● **Data in this exercise**
####################
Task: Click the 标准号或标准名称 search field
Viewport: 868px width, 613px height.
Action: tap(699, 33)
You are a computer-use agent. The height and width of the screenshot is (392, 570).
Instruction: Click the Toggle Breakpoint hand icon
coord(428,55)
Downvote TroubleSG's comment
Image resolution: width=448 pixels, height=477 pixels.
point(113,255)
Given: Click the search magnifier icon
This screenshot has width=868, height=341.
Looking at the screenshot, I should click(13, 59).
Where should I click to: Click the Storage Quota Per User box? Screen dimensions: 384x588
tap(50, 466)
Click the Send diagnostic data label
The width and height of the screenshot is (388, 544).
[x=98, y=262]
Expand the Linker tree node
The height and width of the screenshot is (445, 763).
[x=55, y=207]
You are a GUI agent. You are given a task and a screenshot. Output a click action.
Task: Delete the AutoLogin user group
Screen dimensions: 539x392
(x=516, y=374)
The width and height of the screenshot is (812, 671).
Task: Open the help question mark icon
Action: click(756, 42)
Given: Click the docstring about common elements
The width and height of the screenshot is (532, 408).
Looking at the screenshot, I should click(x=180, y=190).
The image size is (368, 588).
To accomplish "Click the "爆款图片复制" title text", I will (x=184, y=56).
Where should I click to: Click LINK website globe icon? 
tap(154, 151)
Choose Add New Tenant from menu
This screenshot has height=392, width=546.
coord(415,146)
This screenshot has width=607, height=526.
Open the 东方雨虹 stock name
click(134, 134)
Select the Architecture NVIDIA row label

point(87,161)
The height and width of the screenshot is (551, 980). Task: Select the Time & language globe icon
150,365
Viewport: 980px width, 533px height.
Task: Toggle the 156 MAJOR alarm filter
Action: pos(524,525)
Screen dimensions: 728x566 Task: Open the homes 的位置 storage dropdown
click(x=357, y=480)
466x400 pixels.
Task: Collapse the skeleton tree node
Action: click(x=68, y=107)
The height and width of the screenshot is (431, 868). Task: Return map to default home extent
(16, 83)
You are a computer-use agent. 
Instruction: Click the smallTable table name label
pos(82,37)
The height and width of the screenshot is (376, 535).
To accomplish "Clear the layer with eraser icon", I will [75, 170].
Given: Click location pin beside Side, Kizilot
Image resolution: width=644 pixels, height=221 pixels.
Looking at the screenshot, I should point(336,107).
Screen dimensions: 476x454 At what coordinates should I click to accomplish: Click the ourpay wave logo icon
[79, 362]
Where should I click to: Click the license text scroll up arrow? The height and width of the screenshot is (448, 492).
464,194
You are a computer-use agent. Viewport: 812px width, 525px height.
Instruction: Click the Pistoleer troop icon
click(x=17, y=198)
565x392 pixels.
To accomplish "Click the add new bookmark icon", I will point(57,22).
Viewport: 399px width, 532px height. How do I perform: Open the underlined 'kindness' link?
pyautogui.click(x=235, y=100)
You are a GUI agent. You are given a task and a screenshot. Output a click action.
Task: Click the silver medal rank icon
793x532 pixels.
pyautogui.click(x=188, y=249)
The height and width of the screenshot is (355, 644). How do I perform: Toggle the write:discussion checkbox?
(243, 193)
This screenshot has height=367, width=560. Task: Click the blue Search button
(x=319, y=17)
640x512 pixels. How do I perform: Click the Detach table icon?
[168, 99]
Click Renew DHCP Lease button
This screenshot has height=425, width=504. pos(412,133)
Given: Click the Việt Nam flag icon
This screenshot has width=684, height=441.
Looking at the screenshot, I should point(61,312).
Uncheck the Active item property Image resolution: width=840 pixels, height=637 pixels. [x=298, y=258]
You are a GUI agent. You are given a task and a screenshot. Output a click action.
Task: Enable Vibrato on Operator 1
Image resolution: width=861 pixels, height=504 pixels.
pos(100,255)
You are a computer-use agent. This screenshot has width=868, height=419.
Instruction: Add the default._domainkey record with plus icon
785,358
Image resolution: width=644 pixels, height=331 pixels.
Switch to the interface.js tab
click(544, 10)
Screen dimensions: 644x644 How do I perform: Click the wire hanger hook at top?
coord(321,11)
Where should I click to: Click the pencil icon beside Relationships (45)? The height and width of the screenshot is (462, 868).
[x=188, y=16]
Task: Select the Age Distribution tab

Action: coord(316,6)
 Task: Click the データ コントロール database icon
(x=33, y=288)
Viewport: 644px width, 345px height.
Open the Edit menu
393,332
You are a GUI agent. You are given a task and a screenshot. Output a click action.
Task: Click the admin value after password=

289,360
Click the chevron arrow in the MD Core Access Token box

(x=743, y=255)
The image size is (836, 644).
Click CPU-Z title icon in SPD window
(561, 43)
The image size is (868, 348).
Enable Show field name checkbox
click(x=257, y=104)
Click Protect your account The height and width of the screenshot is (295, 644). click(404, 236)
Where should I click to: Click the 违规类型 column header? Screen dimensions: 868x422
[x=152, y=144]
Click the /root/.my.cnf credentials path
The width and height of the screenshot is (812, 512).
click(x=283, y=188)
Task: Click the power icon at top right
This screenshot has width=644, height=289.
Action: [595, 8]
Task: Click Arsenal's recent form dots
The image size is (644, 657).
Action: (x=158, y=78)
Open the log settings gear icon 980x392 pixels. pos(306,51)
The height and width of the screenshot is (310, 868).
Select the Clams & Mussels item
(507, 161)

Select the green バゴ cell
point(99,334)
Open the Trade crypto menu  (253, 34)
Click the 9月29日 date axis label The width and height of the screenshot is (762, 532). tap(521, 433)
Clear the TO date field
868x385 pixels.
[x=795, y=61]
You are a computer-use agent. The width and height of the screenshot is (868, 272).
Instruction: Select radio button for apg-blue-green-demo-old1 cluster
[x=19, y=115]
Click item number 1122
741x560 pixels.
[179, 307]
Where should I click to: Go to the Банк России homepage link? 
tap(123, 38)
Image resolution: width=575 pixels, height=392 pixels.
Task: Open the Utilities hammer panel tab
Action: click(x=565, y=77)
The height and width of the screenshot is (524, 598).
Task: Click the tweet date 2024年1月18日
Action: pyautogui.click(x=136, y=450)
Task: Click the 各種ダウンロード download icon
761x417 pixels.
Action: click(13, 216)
####################
● **Task to carry out**
All the records, from the first line to the last: repeat them exactly.

● **Answer to the problem**
Task: Click the 标准号或标准名称 search field
Viewport: 868px width, 613px height.
Action: tap(699, 33)
You are a computer-use agent. The height and width of the screenshot is (392, 570).
Instruction: Click the Toggle Breakpoint hand icon
coord(428,55)
Downvote TroubleSG's comment
Image resolution: width=448 pixels, height=477 pixels.
point(113,255)
Given: Click the search magnifier icon
This screenshot has width=868, height=341.
Looking at the screenshot, I should click(13, 59).
Where should I click to: Click the Storage Quota Per User box? Screen dimensions: 384x588
tap(50, 466)
Click the Send diagnostic data label
The width and height of the screenshot is (388, 544).
[x=98, y=262]
Expand the Linker tree node
The height and width of the screenshot is (445, 763).
[x=55, y=207]
You are a GUI agent. You are given a task and a screenshot. Output a click action.
Task: Delete the AutoLogin user group
Screen dimensions: 539x392
(x=516, y=374)
The width and height of the screenshot is (812, 671).
Task: Open the help question mark icon
Action: click(756, 42)
Given: Click the docstring about common elements
The width and height of the screenshot is (532, 408).
Looking at the screenshot, I should click(x=180, y=190).
The image size is (368, 588).
To accomplish "Click the "爆款图片复制" title text", I will (x=184, y=56).
Where should I click to: Click LINK website globe icon? 
tap(154, 151)
Choose Add New Tenant from menu
This screenshot has height=392, width=546.
coord(415,146)
This screenshot has width=607, height=526.
Open the 东方雨虹 stock name
click(134, 134)
Select the Architecture NVIDIA row label

point(87,161)
The height and width of the screenshot is (551, 980). Task: Select the Time & language globe icon
150,365
Viewport: 980px width, 533px height.
Task: Toggle the 156 MAJOR alarm filter
Action: pos(524,525)
Screen dimensions: 728x566 Task: Open the homes 的位置 storage dropdown
click(x=357, y=480)
466x400 pixels.
Task: Collapse the skeleton tree node
Action: click(x=68, y=107)
The height and width of the screenshot is (431, 868). Task: Return map to default home extent
(16, 83)
You are a computer-use agent. 
Instruction: Click the smallTable table name label
pos(82,37)
The height and width of the screenshot is (376, 535).
To accomplish "Clear the layer with eraser icon", I will [75, 170].
Given: Click location pin beside Side, Kizilot
Image resolution: width=644 pixels, height=221 pixels.
Looking at the screenshot, I should point(336,107).
Screen dimensions: 476x454 At what coordinates should I click to accomplish: Click the ourpay wave logo icon
[79, 362]
Where should I click to: Click the license text scroll up arrow? The height and width of the screenshot is (448, 492).
464,194
You are a computer-use agent. Viewport: 812px width, 525px height.
Instruction: Click the Pistoleer troop icon
click(x=17, y=198)
565x392 pixels.
To accomplish "Click the add new bookmark icon", I will point(57,22).
Viewport: 399px width, 532px height. How do I perform: Open the underlined 'kindness' link?
pyautogui.click(x=235, y=100)
You are a GUI agent. You are given a task and a screenshot. Output a click action.
Task: Click the silver medal rank icon
793x532 pixels.
pyautogui.click(x=188, y=249)
The height and width of the screenshot is (355, 644). How do I perform: Toggle the write:discussion checkbox?
(243, 193)
This screenshot has height=367, width=560. Task: Click the blue Search button
(x=319, y=17)
640x512 pixels. How do I perform: Click the Detach table icon?
[168, 99]
Click Renew DHCP Lease button
This screenshot has height=425, width=504. pos(412,133)
Given: Click the Việt Nam flag icon
This screenshot has width=684, height=441.
Looking at the screenshot, I should point(61,312).
Uncheck the Active item property Image resolution: width=840 pixels, height=637 pixels. [x=298, y=258]
You are a GUI agent. You are given a task and a screenshot. Output a click action.
Task: Enable Vibrato on Operator 1
Image resolution: width=861 pixels, height=504 pixels.
pos(100,255)
You are a computer-use agent. This screenshot has width=868, height=419.
Instruction: Add the default._domainkey record with plus icon
785,358
Image resolution: width=644 pixels, height=331 pixels.
Switch to the interface.js tab
click(544, 10)
Screen dimensions: 644x644 How do I perform: Click the wire hanger hook at top?
coord(321,11)
Where should I click to: Click the pencil icon beside Relationships (45)? The height and width of the screenshot is (462, 868).
[x=188, y=16]
Task: Select the Age Distribution tab

Action: coord(316,6)
 Task: Click the データ コントロール database icon
(x=33, y=288)
Viewport: 644px width, 345px height.
Open the Edit menu
393,332
You are a GUI agent. You are given a task and a screenshot. Output a click action.
Task: Click the admin value after password=

289,360
Click the chevron arrow in the MD Core Access Token box

(x=743, y=255)
The image size is (836, 644).
Click CPU-Z title icon in SPD window
(561, 43)
The image size is (868, 348).
Enable Show field name checkbox
click(x=257, y=104)
Click Protect your account The height and width of the screenshot is (295, 644). click(404, 236)
Where should I click to: Click the 违规类型 column header? Screen dimensions: 868x422
[x=152, y=144]
Click the /root/.my.cnf credentials path
The width and height of the screenshot is (812, 512).
click(x=283, y=188)
Task: Click the power icon at top right
This screenshot has width=644, height=289.
Action: [595, 8]
Task: Click Arsenal's recent form dots
The image size is (644, 657).
Action: (x=158, y=78)
Open the log settings gear icon 980x392 pixels. pos(306,51)
The height and width of the screenshot is (310, 868).
Select the Clams & Mussels item
(507, 161)

Select the green バゴ cell
point(99,334)
Open the Trade crypto menu  (253, 34)
Click the 9月29日 date axis label The width and height of the screenshot is (762, 532). tap(521, 433)
Clear the TO date field
868x385 pixels.
[x=795, y=61]
You are a computer-use agent. The width and height of the screenshot is (868, 272).
Instruction: Select radio button for apg-blue-green-demo-old1 cluster
[x=19, y=115]
Click item number 1122
741x560 pixels.
[179, 307]
Where should I click to: Go to the Банк России homepage link? 
tap(123, 38)
Image resolution: width=575 pixels, height=392 pixels.
Task: Open the Utilities hammer panel tab
Action: click(x=565, y=77)
The height and width of the screenshot is (524, 598).
Task: Click the tweet date 2024年1月18日
Action: pyautogui.click(x=136, y=450)
Task: Click the 各種ダウンロード download icon
761x417 pixels.
Action: click(13, 216)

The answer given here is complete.